Сейчас мои сказки выпускает «взрослое» издательство, а я все мечтаю о книге с чудными картинками и большими буквами! Я вообще-то писала сказки для детей, но моя задача была с самого начала такая: чтобы взрослый, читая ребенку книгу на ночь, не заснул бы первым. Чтобы бабушке, маме и папе тоже было бы интересно. Поэтому в сказках для детей я тоже прячу некоторые вещи посложнее, чтобы они были понятны разным людям по-разному. Такие маленькие подробности и кое-какие мысли для собственного удовольствия…
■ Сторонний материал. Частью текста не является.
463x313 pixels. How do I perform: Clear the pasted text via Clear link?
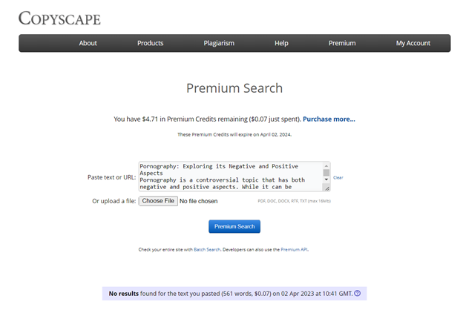(338, 178)
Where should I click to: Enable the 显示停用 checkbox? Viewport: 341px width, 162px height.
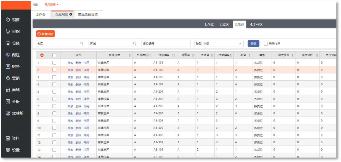266,44
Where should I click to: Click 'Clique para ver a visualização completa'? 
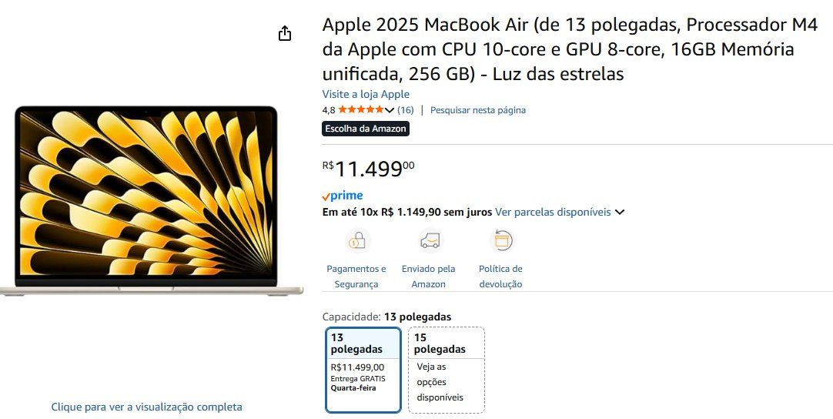coord(146,407)
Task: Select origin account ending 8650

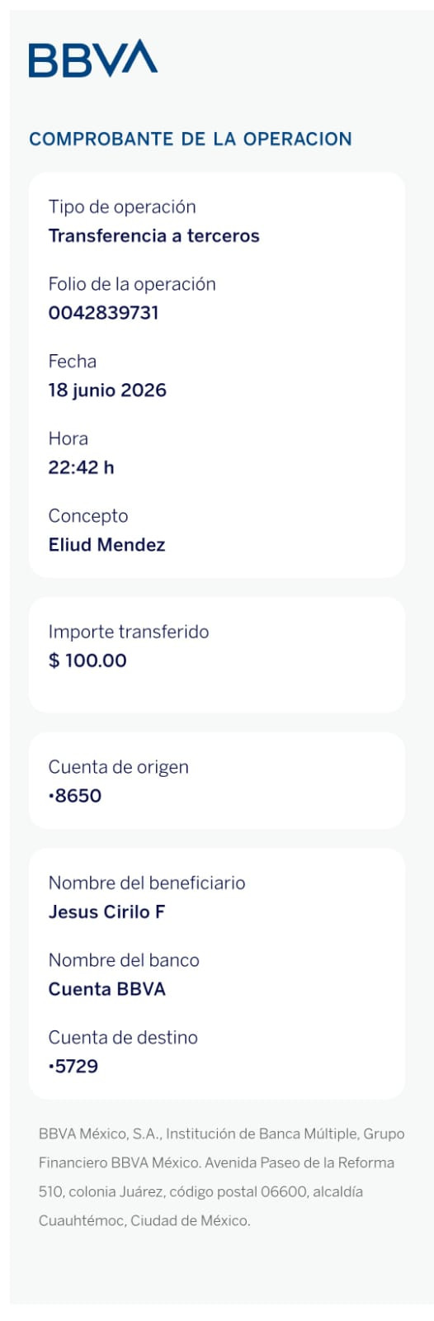Action: pos(75,796)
А сочиняла я их очень просто: каждый раз это была чистая импровизация в присутствии лежачей публики. Публика была выкупана и в пижамках валялась под одеялами. «Давай сказку». – «О чем» – «Ну… (оглядывают комнату). Ну-у… про картину!» (Это было начало новогодней сказки «История живописца», в три часа ночи, когда они уже отыграли спектакль, нажрались, рассмотрели подарки и были погнаны от телевизора.) Когда я дошла до середины, публика – Маша, Аня и Наташа – дрыхли, дыша еле слышно как цветочки. Но мне самой стало жутко интересно, и я некоторое время рассказывала им спящим, а потом продолжала сочинять все каникулы…
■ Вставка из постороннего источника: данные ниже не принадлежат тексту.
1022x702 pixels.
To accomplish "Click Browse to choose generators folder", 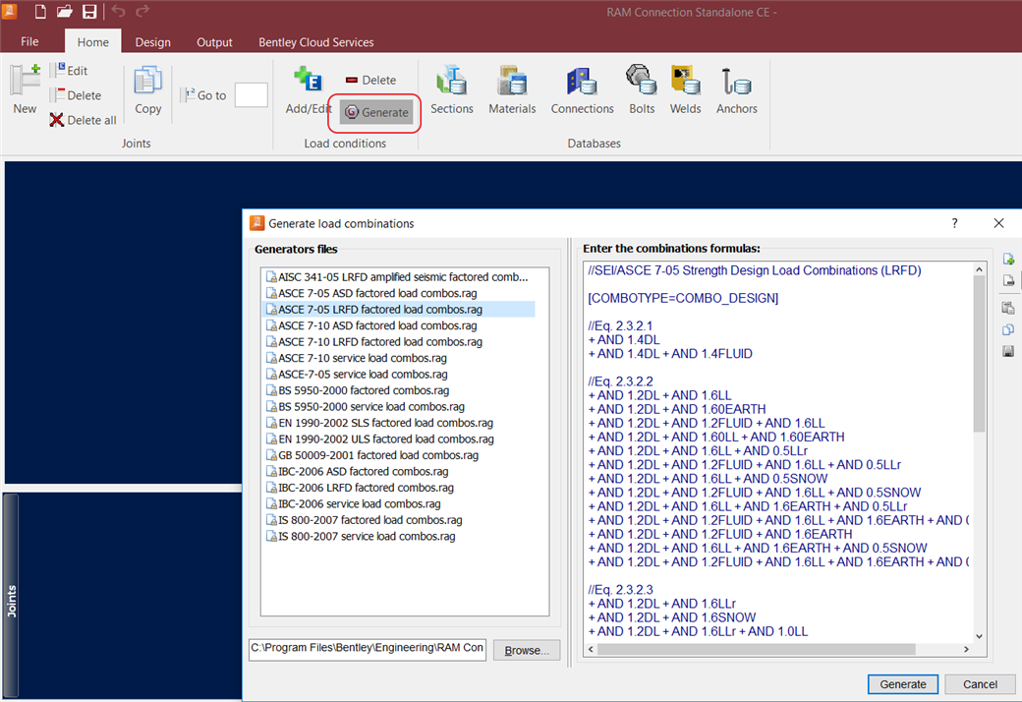I will click(527, 651).
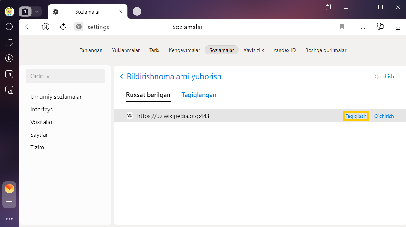Click the Qo'shish link
This screenshot has height=227, width=406.
point(384,76)
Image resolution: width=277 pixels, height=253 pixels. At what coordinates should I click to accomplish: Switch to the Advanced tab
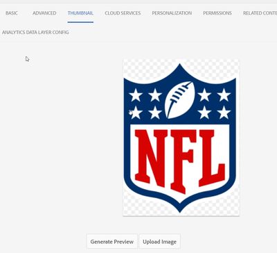pos(44,13)
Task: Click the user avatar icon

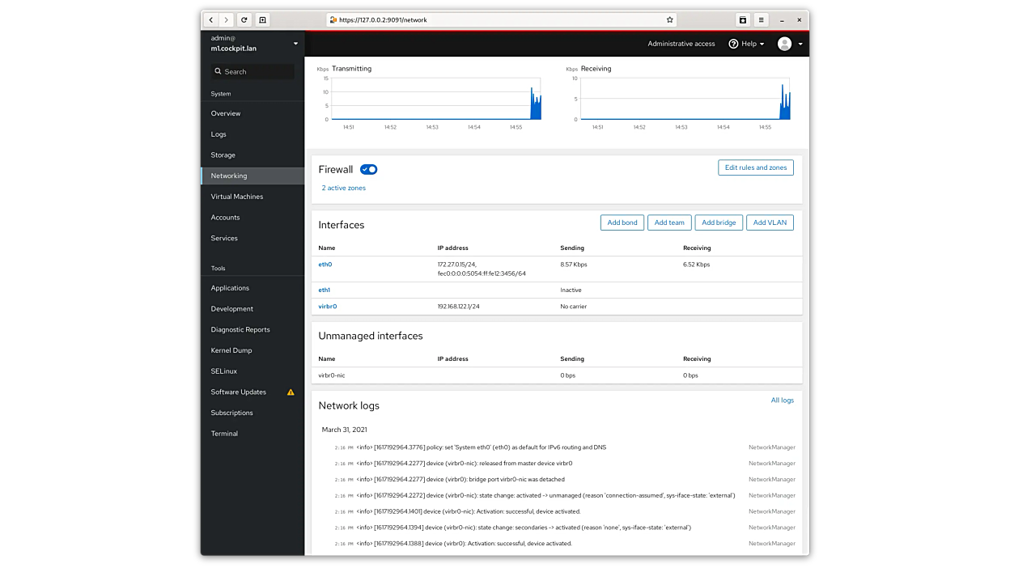Action: pyautogui.click(x=784, y=44)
Еще помню, однажды я везла ребенка Аню через пол-Москвы, а Аня на всю семью славилась способностью исчезать.
– Аня, будешь сказку?
– (Хмуро.) Ну давай.
– Про что?
– Ой… не знаю я. Сама, Люсь.
Она долго отнекивалась, а потом брякнула первое попавшееся: про принца с золотыми волосами. И мы покатили по Москве. Через час, у порога, после метро и троллейбуса, сказка была кончена, а Аня ни на секунду не отняла у меня своей прекрасной толстой шестилетней лапы, а сама все время хмуро смотрела перед собой, переживала. Тихий, чудный ребенок!
То есть каждый раз рассказывать сказку меня заставляла суровая необходимость, потому что читать что-нибудь на ночь я им не могла: засыпала раньше чем мои слушатели. И каждый раз сочинять сказки мне было жутко интересно. Может быть, след именно этого чувства и останется в историях про блоху Лукерью, про красивую хамку свинку и про Пусек бятых (они были сочинены для Наташи, которой был год с небольшим, она торчком сидела в кроватке и, когда услышала, что я говорю: «Сяпала калуша с калушатами по напушке и увазила бутявку…» – то вдруг засмеялась! Я просто знала, что ни про принца, ни про будильник она не осилит.)